El ticket promedio de compra se situó en $109.780, lo que implica un crecimiento del 13% en comparación con el año anterior, nuevamente por debajo de la inflación. Este comportamiento sugiere que los consumidores están ajustando sus hábitos de compra, priorizando productos esenciales y buscando ofertas más atractivas. Gustavo Sambucetti, director institucional de CACE, comentó que muchas empresas evaluaron el impacto del evento en relación con sus ventas previas, lo que indica un cambio en la percepción del mercado.

El desempeño de las ventas fue dispar entre diferentes rubros. Mientras que los electrodomésticos como televisores, lavarropas y heladeras mostraron un buen comportamiento, las ventas de celulares continuaron rezagadas, afectadas por el contrabando que impacta negativamente en el sector.

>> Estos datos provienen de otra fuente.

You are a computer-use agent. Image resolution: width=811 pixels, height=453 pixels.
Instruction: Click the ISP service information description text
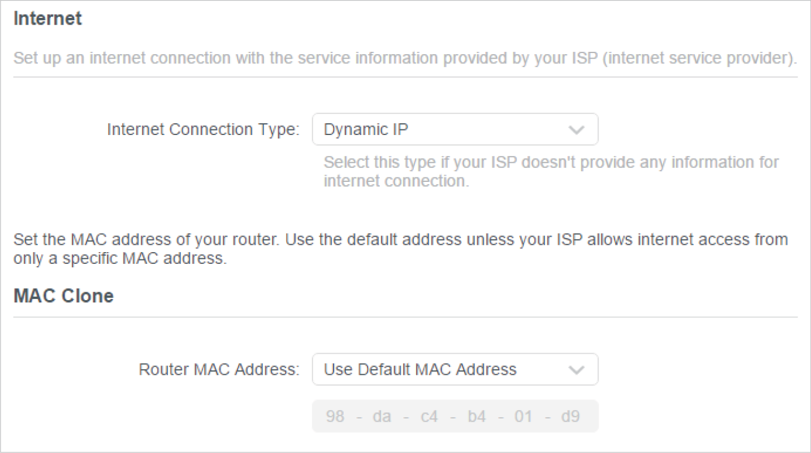[405, 58]

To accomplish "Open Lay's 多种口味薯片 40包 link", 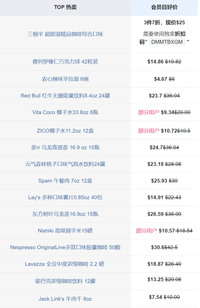I will coord(65,197).
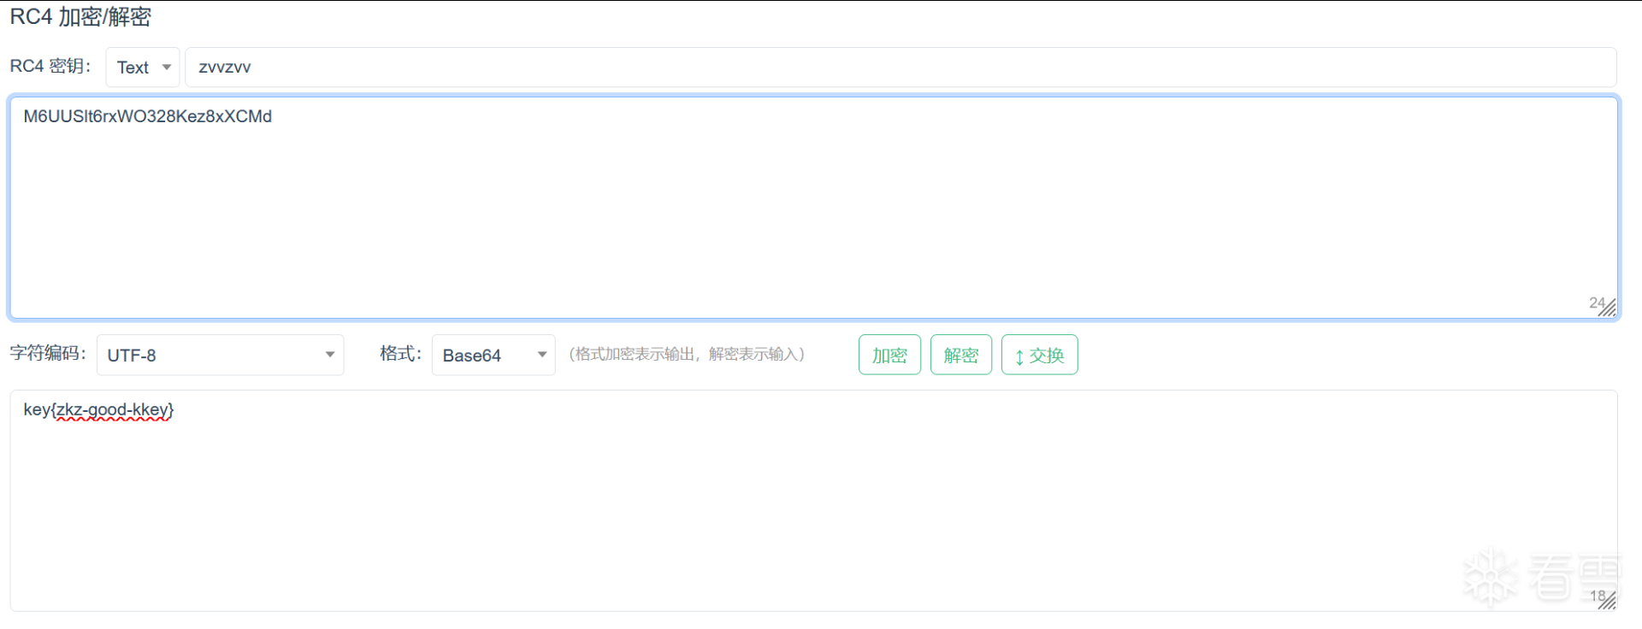
Task: Click the 加密 (encrypt) button
Action: (889, 355)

Además, el segmento de entrega de comida de última milla y los viajes también contribuyeron a un aumento en la facturación, aunque sin alcanzar el ritmo de la inflación.

En términos de geografía, las ciudades de Buenos Aires, Córdoba, Rosario, Tucumán y Salta fueron las que más participaron en el evento. En cuanto a los dispositivos utilizados para las compras, el 93,4% de las transacciones se realizaron a través de teléfonos móviles, lo que reafirma la tendencia mobile-first en el comercio electrónico. La plataforma Tiendanube reportó que las tiendas en su ecosistema facturaron $59.000 millones, un incremento nominal del 33,3% en línea con la inflación del período.

La disminución en el número de visitas a las tiendas fue notable, con 28,7 millones de visitas, un 21% menos que en el mismo período de 2025. Sin embargo, la tasa de conversión de sesiones a órdenes mejoró, pasando del 1,24% al 1,76%. Esto indica que, aunque hubo menos navegación, los consumidores que visitaron las tiendas tenían una intención de compra más definida. En promedio, los consumidores tardaron 2,6 días en completar sus compras, lo que sugiere un comportamiento más analítico y planificado en sus decisiones de compra.

A futuro, será importante observar cómo se comportará el consumo en los próximos meses, especialmente con la llegada de nuevas promociones y eventos de ventas. La dinámica del comercio electrónico en Argentina parece estar en un proceso de adaptación, donde los consumidores se vuelven más selectivos y estratégicos en sus compras. La evolución de la inflación y su impacto en el poder adquisitivo de los argentinos seguirán siendo factores cruciales a monitorear en el contexto del comercio minorista y la economía en general.